São estas questões que o papa Francisco precisa esclarecer de forma direta. Qual é a posição atual da Santa Sé sobre a encíclica Humanae Vitae, lançada pelo papa Paulo VI, em 1968? Com a igreja encara a equidade de gênero? Por que ser contra a família plural, diversa e pequena? Por que condenar os celibatários? Por que discriminar as pessoas que não querem um casamento formal e/ou ter filhos?
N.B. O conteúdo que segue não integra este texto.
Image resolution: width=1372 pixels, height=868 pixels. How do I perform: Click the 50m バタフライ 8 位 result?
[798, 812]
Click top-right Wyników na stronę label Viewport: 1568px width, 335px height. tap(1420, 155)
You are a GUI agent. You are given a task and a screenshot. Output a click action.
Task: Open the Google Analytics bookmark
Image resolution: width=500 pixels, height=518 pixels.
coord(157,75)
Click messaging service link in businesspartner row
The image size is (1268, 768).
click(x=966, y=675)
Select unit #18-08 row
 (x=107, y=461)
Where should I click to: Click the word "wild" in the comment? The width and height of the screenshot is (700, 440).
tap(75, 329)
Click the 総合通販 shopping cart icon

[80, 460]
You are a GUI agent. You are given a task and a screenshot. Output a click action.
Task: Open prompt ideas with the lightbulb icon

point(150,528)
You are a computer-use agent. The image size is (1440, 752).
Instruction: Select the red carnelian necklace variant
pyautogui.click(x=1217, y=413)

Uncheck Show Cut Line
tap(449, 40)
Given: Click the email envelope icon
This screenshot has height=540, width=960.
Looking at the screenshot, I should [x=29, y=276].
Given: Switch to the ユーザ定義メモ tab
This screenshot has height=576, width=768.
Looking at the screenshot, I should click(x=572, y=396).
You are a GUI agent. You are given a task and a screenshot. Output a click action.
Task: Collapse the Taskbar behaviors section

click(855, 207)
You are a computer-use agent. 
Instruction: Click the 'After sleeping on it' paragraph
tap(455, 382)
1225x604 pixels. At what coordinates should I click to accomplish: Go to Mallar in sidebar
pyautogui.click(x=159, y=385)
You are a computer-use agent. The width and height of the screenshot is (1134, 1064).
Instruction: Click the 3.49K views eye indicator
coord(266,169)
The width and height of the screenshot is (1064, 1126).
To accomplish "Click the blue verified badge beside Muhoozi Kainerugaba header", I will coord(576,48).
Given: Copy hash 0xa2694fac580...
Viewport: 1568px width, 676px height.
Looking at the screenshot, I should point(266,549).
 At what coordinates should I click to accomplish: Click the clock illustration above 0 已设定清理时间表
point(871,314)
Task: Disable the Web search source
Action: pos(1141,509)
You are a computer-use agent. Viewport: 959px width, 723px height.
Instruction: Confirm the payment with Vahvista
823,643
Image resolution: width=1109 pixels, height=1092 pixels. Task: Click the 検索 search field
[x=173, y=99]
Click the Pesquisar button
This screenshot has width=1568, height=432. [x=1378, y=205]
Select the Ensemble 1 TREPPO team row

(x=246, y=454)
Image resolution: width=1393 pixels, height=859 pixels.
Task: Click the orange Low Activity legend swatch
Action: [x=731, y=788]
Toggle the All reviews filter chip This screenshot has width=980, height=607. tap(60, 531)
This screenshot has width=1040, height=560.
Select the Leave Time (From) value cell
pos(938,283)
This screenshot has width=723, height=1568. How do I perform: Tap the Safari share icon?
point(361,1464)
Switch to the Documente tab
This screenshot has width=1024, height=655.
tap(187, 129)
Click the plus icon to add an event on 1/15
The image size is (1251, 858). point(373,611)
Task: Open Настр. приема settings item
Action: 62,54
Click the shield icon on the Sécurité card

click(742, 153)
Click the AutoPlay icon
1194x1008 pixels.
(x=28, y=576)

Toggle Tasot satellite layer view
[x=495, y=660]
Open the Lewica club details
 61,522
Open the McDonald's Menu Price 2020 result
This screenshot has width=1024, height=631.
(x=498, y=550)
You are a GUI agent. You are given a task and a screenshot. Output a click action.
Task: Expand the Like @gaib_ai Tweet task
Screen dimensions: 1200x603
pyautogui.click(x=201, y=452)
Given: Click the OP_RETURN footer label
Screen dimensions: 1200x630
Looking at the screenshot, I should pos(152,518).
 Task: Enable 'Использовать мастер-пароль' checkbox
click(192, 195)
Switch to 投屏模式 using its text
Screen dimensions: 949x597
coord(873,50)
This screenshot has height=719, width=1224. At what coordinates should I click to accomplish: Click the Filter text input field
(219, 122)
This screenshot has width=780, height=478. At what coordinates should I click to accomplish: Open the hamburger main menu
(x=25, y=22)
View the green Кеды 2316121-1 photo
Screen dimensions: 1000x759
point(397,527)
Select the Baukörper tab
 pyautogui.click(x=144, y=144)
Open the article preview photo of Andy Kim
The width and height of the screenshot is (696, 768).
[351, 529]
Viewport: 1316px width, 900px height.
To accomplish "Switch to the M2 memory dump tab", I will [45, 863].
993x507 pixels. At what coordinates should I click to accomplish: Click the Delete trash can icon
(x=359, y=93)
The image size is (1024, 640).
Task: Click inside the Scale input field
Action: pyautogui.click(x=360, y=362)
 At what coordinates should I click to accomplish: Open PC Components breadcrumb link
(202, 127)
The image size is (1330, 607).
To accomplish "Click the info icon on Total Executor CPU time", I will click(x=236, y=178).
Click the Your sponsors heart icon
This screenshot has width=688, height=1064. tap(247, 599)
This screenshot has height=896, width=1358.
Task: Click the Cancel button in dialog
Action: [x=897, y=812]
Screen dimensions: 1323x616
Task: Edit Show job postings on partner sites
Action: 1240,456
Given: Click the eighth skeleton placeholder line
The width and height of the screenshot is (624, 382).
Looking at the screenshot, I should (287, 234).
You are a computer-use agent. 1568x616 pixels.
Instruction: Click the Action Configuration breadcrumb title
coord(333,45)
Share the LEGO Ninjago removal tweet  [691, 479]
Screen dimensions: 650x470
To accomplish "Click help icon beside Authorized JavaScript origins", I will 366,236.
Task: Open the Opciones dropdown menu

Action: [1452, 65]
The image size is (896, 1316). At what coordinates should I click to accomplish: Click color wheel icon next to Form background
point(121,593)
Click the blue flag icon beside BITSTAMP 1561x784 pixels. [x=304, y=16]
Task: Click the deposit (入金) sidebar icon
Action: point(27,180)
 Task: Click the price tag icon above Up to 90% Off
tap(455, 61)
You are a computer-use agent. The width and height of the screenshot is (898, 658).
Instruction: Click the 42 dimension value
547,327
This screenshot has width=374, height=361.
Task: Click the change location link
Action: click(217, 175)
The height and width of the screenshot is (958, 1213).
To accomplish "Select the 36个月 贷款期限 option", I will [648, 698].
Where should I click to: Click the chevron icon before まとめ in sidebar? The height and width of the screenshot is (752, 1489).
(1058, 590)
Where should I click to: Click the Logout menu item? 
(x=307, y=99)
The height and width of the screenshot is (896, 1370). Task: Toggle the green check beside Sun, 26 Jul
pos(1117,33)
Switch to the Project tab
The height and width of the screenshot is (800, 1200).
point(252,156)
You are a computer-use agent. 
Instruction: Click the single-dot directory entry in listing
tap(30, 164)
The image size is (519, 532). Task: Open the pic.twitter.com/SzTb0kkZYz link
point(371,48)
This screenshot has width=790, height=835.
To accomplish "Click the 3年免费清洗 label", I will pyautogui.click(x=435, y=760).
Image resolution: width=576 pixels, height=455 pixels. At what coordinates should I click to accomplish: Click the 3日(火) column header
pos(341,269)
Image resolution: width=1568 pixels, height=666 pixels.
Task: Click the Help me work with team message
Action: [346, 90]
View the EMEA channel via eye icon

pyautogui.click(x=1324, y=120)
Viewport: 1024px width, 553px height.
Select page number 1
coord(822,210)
Existem setores da igreja que são a favor de rever as posições da Santa Sé contra os direitos sexuais e reprodutivos. Em editorial de 23 de janeiro de 2015, a revista National Catholic Reporter afirma que a encíclica Humanae Vitae tem sido um sério impedimento à autoridade católica e que o seu texto criou um abismo entre os prelados e os padres, entre a hierarquia e os fiéis. Ou seja, segundo setores da própria igreja Católica, há um clamor para rever a doutrina e as práticas e dogmas do Vaticano sobre a reprodução humana. Por exemplo, o aborto decorre de uma gravidez indesejada, em função de alguma falha contraceptiva. Portanto, para evitar o aborto seria preciso aumentar a eficiência da contracepção. Na lógica racional da hierarquia teológica, não só os métodos naturais, mas também a esterilização (masculina e feminina), o uso da camisinha e os demais métodos modernos de regulação da fecundidade seriam úteis para se evitar a gravidez indesejada e a possibilidade de interrupção da gravidez.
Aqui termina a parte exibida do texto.